------ DOCUMENT SOURCE

LE QUOTIDIEN : Comment la baisse des tarifs 2015 va-t-elle se traduire pour les cliniques MCO ?
LAMINE GHARBI : 15 % de nos établissements vont sombrer dans le rouge, en sus des 30 % déjà en grande difficulté financière. Avec cette baisse, le gouvernement reprend les avantages du crédit d’impôt compétitivité emploi (CICE) et les allégements de charge du pacte de responsabilité.
Certaines cliniques vont licencier, d’autres mettront la clé sous la porte. Environ 10 000 salariés risquent de perdre leur travail. Des établissements devront leur survie à la seule intervention d’un actionnaire, qui compensera les trous de trésorerie. Tous n’auront pas cette chance. Les cliniques isolées, indépendantes, ne parviendront jamais à assumer leurs charges. Elles seront les premières victimes, même si celles appartenant aux groupes régionaux ou nationaux sont loin d’être à l’abri. Tous nous envoient des signaux d’alerte et d’incompréhension.
Ce coup de rabot est-il réellement une surprise ?
Les discussions avec le cabinet ne laissaient en rien présager un tel choc, une telle agression à notre encontre. On s’attendait à une baisse de 1 %. C’était une douleur supportable... Ce qu’on nous impose aujourd’hui est insoutenable. Alors que nous sommes en sous exécution de l’objectif national des dépenses d’assurance-maladie (ONDAM), on nous ponctionne une nouvelle fois un volume d’activité de 2 % sur nos tarifs, sans justification. Clairement, le gouvernement vient de voler 250 millions d’euros sur le financement des soins aux cliniques.

------------
------ ENTRÉES FOURNIES

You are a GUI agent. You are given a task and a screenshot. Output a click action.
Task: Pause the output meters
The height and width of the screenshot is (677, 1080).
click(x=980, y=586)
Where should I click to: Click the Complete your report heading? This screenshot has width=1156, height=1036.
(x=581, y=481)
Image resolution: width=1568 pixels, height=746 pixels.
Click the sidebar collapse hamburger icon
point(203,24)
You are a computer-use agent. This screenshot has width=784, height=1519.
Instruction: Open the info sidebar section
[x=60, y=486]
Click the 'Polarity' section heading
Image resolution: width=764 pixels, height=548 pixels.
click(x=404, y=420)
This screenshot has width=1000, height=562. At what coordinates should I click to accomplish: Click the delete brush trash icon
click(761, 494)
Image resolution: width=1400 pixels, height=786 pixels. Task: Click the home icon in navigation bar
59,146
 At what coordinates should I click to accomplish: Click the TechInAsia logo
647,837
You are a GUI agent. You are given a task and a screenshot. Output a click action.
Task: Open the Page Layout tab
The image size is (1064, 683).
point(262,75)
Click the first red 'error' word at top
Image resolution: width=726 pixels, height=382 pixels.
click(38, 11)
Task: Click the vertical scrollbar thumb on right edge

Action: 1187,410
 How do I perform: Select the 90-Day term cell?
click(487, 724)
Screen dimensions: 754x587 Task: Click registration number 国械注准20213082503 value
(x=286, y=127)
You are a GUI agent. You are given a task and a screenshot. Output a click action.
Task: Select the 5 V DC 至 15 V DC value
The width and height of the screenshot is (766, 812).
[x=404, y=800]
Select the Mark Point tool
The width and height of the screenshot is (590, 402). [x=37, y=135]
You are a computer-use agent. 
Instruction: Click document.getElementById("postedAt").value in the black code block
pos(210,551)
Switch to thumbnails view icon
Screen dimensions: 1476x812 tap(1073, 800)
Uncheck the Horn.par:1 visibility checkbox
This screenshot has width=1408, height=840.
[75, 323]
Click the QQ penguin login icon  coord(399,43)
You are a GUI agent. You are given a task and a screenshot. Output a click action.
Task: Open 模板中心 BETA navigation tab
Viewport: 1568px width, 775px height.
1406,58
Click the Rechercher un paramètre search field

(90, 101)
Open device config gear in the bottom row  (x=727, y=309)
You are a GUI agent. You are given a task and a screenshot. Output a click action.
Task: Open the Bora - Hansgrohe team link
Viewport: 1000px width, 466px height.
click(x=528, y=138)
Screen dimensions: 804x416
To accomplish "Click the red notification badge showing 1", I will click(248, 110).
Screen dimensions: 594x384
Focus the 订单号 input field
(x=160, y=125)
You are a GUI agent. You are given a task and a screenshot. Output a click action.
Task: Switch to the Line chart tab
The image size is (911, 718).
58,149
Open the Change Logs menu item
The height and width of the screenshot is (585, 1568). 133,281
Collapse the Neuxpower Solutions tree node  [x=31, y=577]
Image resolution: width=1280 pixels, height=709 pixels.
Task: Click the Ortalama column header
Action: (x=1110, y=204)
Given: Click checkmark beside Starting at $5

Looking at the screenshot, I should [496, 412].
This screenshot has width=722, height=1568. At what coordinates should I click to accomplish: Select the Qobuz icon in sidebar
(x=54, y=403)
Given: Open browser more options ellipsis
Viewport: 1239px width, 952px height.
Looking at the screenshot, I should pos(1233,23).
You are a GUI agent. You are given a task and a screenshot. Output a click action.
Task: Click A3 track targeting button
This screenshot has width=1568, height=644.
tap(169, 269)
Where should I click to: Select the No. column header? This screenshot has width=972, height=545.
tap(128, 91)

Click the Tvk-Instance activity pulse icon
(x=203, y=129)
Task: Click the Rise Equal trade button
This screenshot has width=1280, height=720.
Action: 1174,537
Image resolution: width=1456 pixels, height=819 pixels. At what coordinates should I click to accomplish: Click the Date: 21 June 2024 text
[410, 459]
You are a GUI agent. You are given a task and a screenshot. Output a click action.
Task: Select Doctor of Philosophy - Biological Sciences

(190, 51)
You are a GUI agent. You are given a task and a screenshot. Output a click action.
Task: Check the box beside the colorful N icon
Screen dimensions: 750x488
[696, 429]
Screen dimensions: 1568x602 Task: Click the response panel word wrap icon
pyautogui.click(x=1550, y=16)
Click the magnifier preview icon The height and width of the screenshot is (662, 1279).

------------

D'après l'entretien sur la baisse des tarifs 2015 des cliniques, combien de salariés risquent de perdre leur travail ?

**RÉPONSE ATTENDUE:**
Environ 10 000 salariés.